» **Reading text**:
-- BEGIN --
Damn that looks very nice! I have mine in there too but its sticking out a little bit nothing major im just waiting to get some new rcas and speaker wires and im going to go back in and heat some more of the vent up, if i make a hole ill just use gorrila tape to cover it up.


----------



## RAIDER NATION

> _Originally posted by WhitePapi2006_@Feb 23 2009, 11:33 PM~13094041
> *mine ''  2000 grand marquis  if you have any questions how it was installed ask DJHEARSE he installed it
> 
> 
> 
> 
> 
> 
> 
> 
> *


looks good.


----------



## RALPH_DOGG

VS










you have more clearance then a towncar dash from 95-97...you could of used a flip out, on a towncar the top sits way lower...so you kind of HAVE to use a flat screen...


----------



## WhitePapi2006

> _Originally posted by RALPH_DOGG_@Mar 4 2009, 11:06 PM~13186082
> *
> 
> 
> 
> 
> 
> 
> 
> 
> VS
> 
> 
> 
> 
> 
> 
> 
> 
> you have more clearance then a towncar dash from 95-97...you could of used a flip out, on a towncar the top sits way lower...so you kind of HAVE to use a flat screen...
> *


yeah but i use to have a kvt-717dvd kenwood flip out and i had it pokeing like a couple of inches out of dash b/c it would hit the top of dash so that is why i went with a double din but if i ever change it up i will just go with a flip up and custom make something to cover up where it sticks out at and another that about that was someone could just reach in a pull it right out but not this one you got to take the car to get the tv out haha


----------



## 53trokita

I know this is a year old thread but I was going to install a double din in my 2001 Town Car by heating my air ducts but I didn't feel right doing it that way but I found this site http://p71interceptor.com/radio/ you can switch out the air ducts from a 2003 and up town car it shows part numbers and pictures to make it easy.
-- END --
» **Exercise set**:
(A) Output the dash stereo thread word for word, starting with "I know this" and going on through "make it easy.".
(B) Write the next part of the dash stereo thread, picking up after its last post.
The listing isn't needed for anything here.

» **Data entries**:
-- BEGIN --
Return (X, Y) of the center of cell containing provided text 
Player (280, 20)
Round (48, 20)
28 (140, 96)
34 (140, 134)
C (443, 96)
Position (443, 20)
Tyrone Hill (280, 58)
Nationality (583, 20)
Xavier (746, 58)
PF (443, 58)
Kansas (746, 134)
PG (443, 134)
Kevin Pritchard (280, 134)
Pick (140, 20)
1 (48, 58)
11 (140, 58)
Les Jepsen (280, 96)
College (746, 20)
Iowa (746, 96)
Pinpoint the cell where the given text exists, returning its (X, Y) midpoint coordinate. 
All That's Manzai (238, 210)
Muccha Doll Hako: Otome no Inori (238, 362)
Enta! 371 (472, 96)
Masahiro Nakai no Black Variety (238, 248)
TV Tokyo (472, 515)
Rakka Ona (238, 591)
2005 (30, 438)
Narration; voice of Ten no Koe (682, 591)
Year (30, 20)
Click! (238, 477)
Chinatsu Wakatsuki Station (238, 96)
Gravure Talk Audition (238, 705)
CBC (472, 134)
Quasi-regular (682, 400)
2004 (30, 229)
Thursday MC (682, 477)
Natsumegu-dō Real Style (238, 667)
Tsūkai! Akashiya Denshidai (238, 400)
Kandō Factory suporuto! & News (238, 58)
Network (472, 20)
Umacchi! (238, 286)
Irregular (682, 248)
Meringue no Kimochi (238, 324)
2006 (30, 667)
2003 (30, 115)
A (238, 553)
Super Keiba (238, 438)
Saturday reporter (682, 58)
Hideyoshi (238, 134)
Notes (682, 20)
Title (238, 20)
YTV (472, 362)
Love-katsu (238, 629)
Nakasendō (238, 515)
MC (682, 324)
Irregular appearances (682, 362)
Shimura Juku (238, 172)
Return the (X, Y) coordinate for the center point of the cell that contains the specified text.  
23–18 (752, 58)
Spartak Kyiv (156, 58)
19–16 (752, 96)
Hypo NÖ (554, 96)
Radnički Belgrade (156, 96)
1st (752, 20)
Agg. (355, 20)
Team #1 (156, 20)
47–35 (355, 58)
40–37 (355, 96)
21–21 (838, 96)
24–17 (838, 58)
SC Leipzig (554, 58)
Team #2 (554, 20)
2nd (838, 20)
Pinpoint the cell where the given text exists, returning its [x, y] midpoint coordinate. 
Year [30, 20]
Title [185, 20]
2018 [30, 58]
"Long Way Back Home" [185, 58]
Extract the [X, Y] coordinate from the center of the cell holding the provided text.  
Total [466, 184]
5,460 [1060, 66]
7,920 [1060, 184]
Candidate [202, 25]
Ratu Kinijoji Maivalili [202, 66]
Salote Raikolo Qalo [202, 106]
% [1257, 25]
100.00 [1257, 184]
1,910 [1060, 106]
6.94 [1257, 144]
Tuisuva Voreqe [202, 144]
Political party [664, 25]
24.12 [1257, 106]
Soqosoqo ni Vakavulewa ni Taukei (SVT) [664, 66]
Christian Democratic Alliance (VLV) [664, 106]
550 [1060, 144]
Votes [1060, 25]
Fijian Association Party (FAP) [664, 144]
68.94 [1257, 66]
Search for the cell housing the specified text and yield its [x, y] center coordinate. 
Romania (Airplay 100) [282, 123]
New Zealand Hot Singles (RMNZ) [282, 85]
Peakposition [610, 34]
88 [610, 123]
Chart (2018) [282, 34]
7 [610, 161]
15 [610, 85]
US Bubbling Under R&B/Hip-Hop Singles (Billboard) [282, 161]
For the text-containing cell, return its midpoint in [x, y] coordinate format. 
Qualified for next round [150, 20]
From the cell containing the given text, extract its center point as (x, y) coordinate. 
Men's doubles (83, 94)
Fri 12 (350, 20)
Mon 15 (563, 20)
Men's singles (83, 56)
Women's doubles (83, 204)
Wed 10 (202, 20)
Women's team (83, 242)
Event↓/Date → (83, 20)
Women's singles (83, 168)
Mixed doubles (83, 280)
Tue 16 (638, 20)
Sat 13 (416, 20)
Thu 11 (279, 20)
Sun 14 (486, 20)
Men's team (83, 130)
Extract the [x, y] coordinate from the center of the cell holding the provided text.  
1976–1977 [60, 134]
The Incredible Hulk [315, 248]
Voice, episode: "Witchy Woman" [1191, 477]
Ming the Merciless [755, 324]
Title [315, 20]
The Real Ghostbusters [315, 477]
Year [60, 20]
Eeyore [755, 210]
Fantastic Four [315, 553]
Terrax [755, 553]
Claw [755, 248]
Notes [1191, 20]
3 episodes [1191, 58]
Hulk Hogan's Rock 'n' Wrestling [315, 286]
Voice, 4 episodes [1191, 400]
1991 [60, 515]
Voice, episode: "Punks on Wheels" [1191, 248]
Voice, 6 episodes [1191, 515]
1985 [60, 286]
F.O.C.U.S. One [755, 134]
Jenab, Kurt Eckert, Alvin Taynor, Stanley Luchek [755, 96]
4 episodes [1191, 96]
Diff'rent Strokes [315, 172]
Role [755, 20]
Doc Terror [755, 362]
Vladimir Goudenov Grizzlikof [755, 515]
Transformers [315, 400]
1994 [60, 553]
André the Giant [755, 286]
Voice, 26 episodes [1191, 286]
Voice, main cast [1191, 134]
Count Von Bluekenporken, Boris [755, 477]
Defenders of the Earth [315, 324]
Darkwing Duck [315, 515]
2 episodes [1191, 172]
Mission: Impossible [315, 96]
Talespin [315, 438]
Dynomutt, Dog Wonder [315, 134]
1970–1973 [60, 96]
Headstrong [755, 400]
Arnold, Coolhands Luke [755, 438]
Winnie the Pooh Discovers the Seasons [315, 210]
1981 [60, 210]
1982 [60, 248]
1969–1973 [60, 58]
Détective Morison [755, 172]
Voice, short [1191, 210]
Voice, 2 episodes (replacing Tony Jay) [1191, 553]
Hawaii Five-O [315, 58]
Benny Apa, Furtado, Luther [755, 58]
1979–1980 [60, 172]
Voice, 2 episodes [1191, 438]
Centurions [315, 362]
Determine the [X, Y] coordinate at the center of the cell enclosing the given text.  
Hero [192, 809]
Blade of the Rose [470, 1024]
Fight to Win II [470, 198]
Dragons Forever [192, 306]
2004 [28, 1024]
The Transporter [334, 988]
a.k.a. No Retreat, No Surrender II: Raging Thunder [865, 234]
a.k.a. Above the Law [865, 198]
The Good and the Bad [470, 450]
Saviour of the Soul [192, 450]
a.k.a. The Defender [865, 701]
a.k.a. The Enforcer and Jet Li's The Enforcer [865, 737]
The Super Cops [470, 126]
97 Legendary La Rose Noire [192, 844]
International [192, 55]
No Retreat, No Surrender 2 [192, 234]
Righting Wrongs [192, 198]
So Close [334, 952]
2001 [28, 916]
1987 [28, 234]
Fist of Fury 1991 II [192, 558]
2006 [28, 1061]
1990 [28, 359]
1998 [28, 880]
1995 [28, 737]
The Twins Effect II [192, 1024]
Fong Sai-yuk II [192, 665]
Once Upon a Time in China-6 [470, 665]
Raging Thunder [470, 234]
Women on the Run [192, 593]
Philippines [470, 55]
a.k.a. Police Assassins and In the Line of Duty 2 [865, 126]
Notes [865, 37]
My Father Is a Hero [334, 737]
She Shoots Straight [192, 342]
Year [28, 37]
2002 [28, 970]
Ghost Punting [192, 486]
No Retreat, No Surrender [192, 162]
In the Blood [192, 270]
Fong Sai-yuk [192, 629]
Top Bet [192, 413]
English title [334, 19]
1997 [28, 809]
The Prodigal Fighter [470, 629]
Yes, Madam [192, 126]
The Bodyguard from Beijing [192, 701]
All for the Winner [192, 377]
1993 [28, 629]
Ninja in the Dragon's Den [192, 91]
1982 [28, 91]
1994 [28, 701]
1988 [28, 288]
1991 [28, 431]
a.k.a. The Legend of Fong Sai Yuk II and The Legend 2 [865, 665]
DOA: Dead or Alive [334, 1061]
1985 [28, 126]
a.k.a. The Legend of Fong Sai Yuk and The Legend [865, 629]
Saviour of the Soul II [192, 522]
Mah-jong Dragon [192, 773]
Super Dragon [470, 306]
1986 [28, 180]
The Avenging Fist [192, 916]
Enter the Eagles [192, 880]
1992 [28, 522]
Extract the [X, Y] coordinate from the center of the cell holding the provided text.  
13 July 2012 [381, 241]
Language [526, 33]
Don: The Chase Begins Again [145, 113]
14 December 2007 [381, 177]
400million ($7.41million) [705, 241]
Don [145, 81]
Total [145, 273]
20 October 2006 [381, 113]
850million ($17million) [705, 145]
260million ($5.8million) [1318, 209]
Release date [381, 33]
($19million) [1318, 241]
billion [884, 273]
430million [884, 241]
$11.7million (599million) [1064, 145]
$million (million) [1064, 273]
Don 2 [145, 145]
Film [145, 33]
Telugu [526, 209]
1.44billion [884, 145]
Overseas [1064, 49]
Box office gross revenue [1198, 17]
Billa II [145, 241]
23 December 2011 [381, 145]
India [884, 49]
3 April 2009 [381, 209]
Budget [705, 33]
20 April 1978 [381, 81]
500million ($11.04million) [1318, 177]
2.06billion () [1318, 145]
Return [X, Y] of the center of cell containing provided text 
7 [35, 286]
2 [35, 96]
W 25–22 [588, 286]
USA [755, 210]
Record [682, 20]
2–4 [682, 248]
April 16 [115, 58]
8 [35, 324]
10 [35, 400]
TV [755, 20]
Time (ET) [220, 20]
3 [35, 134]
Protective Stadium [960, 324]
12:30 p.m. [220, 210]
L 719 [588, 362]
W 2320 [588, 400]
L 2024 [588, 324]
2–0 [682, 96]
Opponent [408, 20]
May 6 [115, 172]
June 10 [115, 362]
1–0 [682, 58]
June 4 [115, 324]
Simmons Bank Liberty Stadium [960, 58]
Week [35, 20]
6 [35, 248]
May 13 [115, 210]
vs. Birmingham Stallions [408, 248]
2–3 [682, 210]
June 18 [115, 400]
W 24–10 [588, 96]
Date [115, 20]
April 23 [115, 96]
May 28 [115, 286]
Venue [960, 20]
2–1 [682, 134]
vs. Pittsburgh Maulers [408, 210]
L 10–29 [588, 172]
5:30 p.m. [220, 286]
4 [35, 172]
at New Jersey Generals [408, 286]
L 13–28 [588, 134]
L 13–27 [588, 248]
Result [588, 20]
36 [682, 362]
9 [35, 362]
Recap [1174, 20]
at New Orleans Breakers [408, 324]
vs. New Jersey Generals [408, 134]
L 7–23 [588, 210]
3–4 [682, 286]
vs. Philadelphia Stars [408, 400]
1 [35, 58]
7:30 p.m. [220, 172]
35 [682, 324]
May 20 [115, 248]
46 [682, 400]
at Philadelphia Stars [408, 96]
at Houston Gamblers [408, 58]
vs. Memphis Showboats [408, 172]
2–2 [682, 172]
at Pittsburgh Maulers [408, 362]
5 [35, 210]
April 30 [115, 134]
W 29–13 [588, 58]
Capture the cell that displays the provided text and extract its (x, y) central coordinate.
-- END --
» **Responses to the tasks**:
(A)
I know this is a year old thread but I was going to install a double din in my 2001 Town Car by heating my air ducts but I didn't feel right doing it that way but I found this site http://p71interceptor.com/radio/ you can switch out the air ducts from a 2003 and up town car it shows part numbers and pictures to make it easy.

(B)
----------



## RollinX151

I'm bringing this back up because I am going to install a double din and wanted more feedback. I've been looking around and wanted to know if for a 95 towncar all you need is to heat the vents and bend them or if you need to cut anything? And also if it actually can fit flush? Thanks!


----------



## Cali Way

bringin this back... anyone else got any tips or info? whats the part from the 03 town car they use and how hard is it to change?


----------



## 81cutty

Just put one in my 99 tc


----------



## Cali Way

Nice. My friend did my 97..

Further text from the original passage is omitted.